Exercise details:
For each entry that follows, produce an exact copy.

Exercise material:
=-=-=

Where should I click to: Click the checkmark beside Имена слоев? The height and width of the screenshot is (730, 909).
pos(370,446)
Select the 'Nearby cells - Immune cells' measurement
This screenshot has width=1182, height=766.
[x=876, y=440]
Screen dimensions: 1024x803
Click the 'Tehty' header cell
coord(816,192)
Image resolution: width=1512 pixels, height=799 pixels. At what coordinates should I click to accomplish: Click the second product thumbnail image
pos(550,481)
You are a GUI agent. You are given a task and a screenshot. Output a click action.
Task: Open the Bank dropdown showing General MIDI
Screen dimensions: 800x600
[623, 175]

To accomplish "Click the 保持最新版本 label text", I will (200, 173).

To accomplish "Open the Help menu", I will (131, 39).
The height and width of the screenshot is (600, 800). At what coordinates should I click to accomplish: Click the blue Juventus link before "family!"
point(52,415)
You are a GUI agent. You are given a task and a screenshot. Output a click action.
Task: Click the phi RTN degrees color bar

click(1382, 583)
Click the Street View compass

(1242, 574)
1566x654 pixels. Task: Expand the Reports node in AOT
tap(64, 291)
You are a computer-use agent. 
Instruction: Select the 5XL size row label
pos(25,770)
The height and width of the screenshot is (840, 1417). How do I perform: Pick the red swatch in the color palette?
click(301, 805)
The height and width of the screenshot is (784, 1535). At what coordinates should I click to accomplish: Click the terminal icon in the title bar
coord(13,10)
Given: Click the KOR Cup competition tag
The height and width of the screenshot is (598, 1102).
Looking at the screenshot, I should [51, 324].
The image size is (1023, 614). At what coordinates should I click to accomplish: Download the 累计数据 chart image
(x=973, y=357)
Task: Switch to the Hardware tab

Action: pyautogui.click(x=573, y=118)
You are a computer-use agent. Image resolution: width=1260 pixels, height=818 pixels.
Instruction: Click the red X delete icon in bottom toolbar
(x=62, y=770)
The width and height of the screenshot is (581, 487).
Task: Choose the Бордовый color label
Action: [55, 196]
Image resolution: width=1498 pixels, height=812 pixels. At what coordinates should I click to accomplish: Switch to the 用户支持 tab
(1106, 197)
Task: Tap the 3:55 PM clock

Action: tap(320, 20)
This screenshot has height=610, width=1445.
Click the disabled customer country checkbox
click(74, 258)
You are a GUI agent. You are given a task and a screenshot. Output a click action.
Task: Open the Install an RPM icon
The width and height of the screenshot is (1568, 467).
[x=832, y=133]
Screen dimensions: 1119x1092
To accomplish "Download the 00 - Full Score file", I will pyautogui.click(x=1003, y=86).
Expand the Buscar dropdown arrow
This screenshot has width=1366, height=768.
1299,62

=-=-=

Solution for this task:
Where should I click to: Click the checkmark beside Имена слоев? The height and width of the screenshot is (730, 909).
pos(370,446)
Select the 'Nearby cells - Immune cells' measurement
This screenshot has width=1182, height=766.
[x=876, y=440]
Screen dimensions: 1024x803
Click the 'Tehty' header cell
coord(816,192)
Image resolution: width=1512 pixels, height=799 pixels. At what coordinates should I click to accomplish: Click the second product thumbnail image
pos(550,481)
You are a GUI agent. You are given a task and a screenshot. Output a click action.
Task: Open the Bank dropdown showing General MIDI
Screen dimensions: 800x600
[623, 175]

To accomplish "Click the 保持最新版本 label text", I will (200, 173).

To accomplish "Open the Help menu", I will (131, 39).
The height and width of the screenshot is (600, 800). At what coordinates should I click to accomplish: Click the blue Juventus link before "family!"
point(52,415)
You are a GUI agent. You are given a task and a screenshot. Output a click action.
Task: Click the phi RTN degrees color bar

click(1382, 583)
Click the Street View compass

(1242, 574)
1566x654 pixels. Task: Expand the Reports node in AOT
tap(64, 291)
You are a computer-use agent. 
Instruction: Select the 5XL size row label
pos(25,770)
The height and width of the screenshot is (840, 1417). How do I perform: Pick the red swatch in the color palette?
click(301, 805)
The height and width of the screenshot is (784, 1535). At what coordinates should I click to accomplish: Click the terminal icon in the title bar
coord(13,10)
Given: Click the KOR Cup competition tag
The height and width of the screenshot is (598, 1102).
Looking at the screenshot, I should [51, 324].
The image size is (1023, 614). At what coordinates should I click to accomplish: Download the 累计数据 chart image
(x=973, y=357)
Task: Switch to the Hardware tab

Action: pyautogui.click(x=573, y=118)
You are a computer-use agent. Image resolution: width=1260 pixels, height=818 pixels.
Instruction: Click the red X delete icon in bottom toolbar
(x=62, y=770)
The width and height of the screenshot is (581, 487).
Task: Choose the Бордовый color label
Action: [55, 196]
Image resolution: width=1498 pixels, height=812 pixels. At what coordinates should I click to accomplish: Switch to the 用户支持 tab
(1106, 197)
Task: Tap the 3:55 PM clock

Action: tap(320, 20)
This screenshot has height=610, width=1445.
Click the disabled customer country checkbox
click(74, 258)
You are a GUI agent. You are given a task and a screenshot. Output a click action.
Task: Open the Install an RPM icon
The width and height of the screenshot is (1568, 467).
[x=832, y=133]
Screen dimensions: 1119x1092
To accomplish "Download the 00 - Full Score file", I will pyautogui.click(x=1003, y=86).
Expand the Buscar dropdown arrow
This screenshot has width=1366, height=768.
1299,62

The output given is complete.